◆ What you will do ◆
Your answer should be the lines of the material that include the word "Switch".

◆ Provided records ◆

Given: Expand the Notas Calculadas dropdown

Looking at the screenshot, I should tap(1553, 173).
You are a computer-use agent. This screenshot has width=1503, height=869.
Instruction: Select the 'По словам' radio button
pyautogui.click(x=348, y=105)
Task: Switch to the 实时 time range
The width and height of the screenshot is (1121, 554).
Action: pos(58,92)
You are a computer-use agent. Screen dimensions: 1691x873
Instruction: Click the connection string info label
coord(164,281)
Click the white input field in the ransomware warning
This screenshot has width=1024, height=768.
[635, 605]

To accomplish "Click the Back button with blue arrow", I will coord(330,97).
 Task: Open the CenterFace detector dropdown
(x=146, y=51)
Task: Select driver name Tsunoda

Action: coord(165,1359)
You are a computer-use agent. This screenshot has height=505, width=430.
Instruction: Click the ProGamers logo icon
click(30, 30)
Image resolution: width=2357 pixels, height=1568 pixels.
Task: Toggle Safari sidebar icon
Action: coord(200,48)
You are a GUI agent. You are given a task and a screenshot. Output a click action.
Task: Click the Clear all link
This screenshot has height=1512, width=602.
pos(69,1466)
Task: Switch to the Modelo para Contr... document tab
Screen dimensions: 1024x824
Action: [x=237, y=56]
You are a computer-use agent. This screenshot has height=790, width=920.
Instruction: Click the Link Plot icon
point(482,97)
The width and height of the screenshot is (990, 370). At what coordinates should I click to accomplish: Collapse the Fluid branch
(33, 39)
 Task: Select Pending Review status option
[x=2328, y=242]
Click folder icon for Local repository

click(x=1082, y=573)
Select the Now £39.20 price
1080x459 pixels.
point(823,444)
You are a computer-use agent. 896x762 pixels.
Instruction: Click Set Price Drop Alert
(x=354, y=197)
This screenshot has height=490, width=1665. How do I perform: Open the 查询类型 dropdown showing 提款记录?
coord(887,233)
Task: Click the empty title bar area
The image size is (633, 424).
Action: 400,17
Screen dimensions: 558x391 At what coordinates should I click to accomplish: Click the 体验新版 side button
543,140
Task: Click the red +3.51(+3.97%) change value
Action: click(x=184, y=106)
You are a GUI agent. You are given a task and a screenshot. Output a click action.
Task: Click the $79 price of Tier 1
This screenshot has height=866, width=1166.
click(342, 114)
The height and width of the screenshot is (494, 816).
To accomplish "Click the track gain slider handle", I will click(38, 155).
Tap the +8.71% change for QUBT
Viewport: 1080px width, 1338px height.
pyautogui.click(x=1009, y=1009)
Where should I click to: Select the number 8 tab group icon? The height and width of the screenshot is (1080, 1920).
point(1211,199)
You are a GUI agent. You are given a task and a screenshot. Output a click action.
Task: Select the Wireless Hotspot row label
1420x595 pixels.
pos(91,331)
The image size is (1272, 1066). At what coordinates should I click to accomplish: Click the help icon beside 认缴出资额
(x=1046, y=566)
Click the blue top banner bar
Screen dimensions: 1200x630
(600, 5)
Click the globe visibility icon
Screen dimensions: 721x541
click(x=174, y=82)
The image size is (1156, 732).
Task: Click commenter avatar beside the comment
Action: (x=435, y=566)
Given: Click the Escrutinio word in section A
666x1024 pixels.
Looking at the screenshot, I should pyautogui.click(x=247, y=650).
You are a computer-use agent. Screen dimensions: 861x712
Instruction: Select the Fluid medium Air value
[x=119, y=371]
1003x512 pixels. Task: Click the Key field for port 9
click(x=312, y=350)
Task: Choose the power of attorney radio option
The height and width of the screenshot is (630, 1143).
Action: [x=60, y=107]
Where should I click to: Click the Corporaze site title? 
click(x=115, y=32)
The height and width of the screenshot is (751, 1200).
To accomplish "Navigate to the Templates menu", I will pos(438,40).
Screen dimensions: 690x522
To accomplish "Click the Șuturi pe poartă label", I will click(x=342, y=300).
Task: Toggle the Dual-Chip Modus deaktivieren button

◆ Task response ◆
Task: Switch to the 实时 time range
Task: Switch to the Modelo para Contr... document tab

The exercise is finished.